Berita Demak
Penggerebekan Dugaan Perselingkuhan Kades Bedono Demak Berujung Saling Memaafkan
Warga dibuat heboh setelah Kepala Desa Bedono berinisial AS didatangi warga saat berada di rumah seorang perempuan.
Penulis: faisal affan | Editor: M Syofri Kurniawan
TRIBUNJATENG.COM, DEMAK - Warga Dukuh Kadilangon, Desa Kebonbatur, Kecamatan Mranggen, Kabupaten Demak, dibuat heboh setelah Kepala Desa Bedono, Kecamatan Sayung, berinisial AS didatangi warga saat berada di rumah seorang perempuan berinisial FT, Minggu (30/11/2025) malam.
Usai kejadian, AS langsung diamankan ke Polsek Mranggen untuk dimintai keterangan.
Ketua RT setempat, Maskuri (37), mengatakan bahwa warga mendatangi rumah FT setelah menerima laporan, namun kedatangan mereka tidak dalam bentuk penggerebekan.
Baca juga: Pria 26 Tahun di Betokan Demak Ditemukan Tewas Tergantung di Pohon Matoa
“Sebenarnya tidak menggerebek ya. Warga datang ke rumah Bu FT juga sopan, salam dulu. Setelah dibuka, saya lihat Pak AS tertidur di ruang tamu, sedangkan Bu FT di dalam kamar. Tidak satu ruangan,” ujar Maskuri, Selasa (2/12/2025).
Setelah memastikan situasi, warga kemudian membawa AS dan FT ke Polsek Mranggen.
Kapolsek Mranggen, AKP Kumaidi, menjelaskan bahwa peristiwa yang sempat membuat warga geger tersebut merupakan kesalahpahaman.
“Saya kira awalnya juga begitu. Warga bilang ada lurah selingkuh. Tapi setelah saya mintai keterangan, tidak demikian. Itu salah paham,” ujarnya.
AKP Kumaidi menerangkan bahwa AS berada di rumah tersebut untuk menunggu antrean pijat di tempat langganannya yang berjarak sekitar 50 meter dari lokasi.
“Jadi 50 meter dari rumah saudaranya itu ada tempat pijat dan kebetulan sedang antre. AS nunggu antrean di rumah saudaranya itu,” jelasnya.
Ia menambahkan, AS sudah berkomunikasi sebelumnya dengan pemilik rumah—yang merupakan saudaranya—dan sekalian membawa obat untuk anak saudaranya yang sedang sakit.
“AS ini sudah komunikasi sebelumnya.
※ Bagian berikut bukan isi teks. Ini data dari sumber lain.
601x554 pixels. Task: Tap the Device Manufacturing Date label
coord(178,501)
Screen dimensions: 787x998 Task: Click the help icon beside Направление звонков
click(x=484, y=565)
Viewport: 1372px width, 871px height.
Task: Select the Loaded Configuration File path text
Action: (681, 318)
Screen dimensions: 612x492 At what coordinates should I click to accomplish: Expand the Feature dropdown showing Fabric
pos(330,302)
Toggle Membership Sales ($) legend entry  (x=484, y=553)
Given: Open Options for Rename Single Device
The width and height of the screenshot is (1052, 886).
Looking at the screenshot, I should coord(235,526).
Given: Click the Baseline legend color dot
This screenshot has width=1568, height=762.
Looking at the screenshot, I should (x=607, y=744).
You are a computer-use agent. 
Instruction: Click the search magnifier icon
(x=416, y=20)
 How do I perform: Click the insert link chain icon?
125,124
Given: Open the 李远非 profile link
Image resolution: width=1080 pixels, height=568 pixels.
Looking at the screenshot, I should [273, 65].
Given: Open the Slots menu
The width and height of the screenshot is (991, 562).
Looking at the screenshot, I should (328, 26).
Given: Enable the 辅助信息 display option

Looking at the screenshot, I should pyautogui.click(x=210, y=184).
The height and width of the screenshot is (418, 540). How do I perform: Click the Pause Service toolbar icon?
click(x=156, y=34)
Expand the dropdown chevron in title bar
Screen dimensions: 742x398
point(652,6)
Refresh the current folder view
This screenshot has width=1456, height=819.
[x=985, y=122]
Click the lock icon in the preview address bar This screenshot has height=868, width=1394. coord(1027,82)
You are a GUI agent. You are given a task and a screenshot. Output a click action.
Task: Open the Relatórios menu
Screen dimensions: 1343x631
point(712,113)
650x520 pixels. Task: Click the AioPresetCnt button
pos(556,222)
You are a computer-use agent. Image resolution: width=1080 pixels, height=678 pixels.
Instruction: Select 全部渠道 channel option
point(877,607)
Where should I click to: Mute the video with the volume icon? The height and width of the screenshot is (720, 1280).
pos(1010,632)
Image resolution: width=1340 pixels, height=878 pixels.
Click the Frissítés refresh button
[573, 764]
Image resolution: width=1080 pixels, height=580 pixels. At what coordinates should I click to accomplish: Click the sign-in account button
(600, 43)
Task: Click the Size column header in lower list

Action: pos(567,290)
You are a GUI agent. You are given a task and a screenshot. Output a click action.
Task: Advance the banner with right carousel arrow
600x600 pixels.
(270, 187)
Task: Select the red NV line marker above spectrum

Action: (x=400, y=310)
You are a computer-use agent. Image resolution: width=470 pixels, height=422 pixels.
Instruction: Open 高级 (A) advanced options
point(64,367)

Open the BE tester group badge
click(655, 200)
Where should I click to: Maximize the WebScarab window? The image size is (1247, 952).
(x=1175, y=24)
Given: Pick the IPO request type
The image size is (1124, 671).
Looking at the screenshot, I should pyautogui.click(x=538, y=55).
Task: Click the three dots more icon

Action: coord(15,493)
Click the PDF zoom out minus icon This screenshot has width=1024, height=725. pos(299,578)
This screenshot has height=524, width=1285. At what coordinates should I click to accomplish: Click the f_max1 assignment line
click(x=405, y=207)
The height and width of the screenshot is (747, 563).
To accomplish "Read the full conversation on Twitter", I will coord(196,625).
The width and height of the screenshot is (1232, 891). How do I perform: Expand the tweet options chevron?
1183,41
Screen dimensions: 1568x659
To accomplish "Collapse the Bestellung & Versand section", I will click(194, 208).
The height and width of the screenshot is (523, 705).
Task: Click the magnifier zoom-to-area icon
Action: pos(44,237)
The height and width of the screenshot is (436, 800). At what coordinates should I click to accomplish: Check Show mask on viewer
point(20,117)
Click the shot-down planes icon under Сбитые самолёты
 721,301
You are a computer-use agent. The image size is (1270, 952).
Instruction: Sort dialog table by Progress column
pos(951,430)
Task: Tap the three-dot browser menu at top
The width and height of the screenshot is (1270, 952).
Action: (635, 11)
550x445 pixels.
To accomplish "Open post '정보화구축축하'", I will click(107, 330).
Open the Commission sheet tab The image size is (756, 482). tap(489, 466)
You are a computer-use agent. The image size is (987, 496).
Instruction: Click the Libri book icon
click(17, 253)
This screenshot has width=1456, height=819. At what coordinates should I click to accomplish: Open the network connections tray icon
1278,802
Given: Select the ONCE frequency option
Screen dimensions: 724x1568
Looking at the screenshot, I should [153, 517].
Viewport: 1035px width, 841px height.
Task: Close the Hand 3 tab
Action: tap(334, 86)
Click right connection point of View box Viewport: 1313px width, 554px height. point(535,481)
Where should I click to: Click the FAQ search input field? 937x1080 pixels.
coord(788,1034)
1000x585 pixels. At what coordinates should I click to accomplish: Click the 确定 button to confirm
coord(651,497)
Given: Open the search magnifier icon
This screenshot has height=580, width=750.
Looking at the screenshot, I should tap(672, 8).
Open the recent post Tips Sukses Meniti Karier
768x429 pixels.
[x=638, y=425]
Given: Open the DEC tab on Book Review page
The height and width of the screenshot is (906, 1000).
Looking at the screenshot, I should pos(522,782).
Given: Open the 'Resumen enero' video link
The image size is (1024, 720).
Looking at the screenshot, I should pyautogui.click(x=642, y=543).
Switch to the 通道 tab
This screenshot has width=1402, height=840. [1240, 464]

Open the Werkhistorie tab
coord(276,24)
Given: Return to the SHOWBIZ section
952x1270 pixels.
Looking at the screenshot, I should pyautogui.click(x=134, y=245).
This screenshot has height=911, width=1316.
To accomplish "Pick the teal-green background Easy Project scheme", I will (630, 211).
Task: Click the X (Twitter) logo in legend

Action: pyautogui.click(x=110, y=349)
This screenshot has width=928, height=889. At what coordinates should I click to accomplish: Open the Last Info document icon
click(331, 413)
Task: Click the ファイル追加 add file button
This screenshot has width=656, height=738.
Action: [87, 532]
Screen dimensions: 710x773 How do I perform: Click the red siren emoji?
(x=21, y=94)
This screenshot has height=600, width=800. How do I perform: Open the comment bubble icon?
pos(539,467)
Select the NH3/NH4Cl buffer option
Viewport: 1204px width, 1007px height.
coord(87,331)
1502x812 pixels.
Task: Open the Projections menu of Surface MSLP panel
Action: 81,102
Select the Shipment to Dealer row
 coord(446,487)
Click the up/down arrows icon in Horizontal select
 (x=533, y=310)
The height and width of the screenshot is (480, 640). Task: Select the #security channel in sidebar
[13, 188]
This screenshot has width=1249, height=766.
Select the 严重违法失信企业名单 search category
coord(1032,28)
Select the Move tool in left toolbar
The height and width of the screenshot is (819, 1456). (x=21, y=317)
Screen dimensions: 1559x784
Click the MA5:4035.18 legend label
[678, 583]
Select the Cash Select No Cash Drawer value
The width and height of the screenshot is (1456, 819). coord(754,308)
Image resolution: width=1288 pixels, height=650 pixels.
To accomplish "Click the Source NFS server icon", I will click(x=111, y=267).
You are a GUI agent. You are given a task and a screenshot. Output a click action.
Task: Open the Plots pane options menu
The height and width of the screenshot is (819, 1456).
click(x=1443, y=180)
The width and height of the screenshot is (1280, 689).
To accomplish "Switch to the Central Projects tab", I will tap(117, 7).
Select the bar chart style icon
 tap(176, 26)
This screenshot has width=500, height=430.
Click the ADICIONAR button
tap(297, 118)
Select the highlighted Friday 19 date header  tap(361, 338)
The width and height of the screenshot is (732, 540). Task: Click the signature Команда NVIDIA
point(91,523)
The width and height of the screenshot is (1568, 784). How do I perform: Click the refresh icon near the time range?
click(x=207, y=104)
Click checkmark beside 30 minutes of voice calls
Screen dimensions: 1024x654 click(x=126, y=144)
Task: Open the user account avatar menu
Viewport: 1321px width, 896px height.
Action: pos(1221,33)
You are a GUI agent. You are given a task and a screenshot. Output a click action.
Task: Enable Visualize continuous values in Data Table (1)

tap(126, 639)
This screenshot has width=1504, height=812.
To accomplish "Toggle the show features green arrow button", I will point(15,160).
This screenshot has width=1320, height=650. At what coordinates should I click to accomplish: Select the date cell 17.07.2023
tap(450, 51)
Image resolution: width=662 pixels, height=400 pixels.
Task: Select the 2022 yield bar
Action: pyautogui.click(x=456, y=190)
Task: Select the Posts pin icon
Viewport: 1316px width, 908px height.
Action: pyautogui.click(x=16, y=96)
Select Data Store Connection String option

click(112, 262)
Saudaranya bilang kalau anaknya lagi sakit. Jadi AS sekaligus bawakan obat. Memang kebetulan di dalam rumah itu cuma ada AS, istri dan anak saudaranya,” tambahnya.
Sementara itu, suami FT, Akmal, membenarkan bahwa dirinya masih satu keluarga dengan AS.
“Saya dan Pak AS itu kakak sepupu. Karena saya di luar kota, saya minta tolong untuk mengantarkan obat alergi buat istri dan obat buat anak saya yang sakit,” kata Akmal.
Ia mengaku langsung pulang setelah mendengar kabar tersebut.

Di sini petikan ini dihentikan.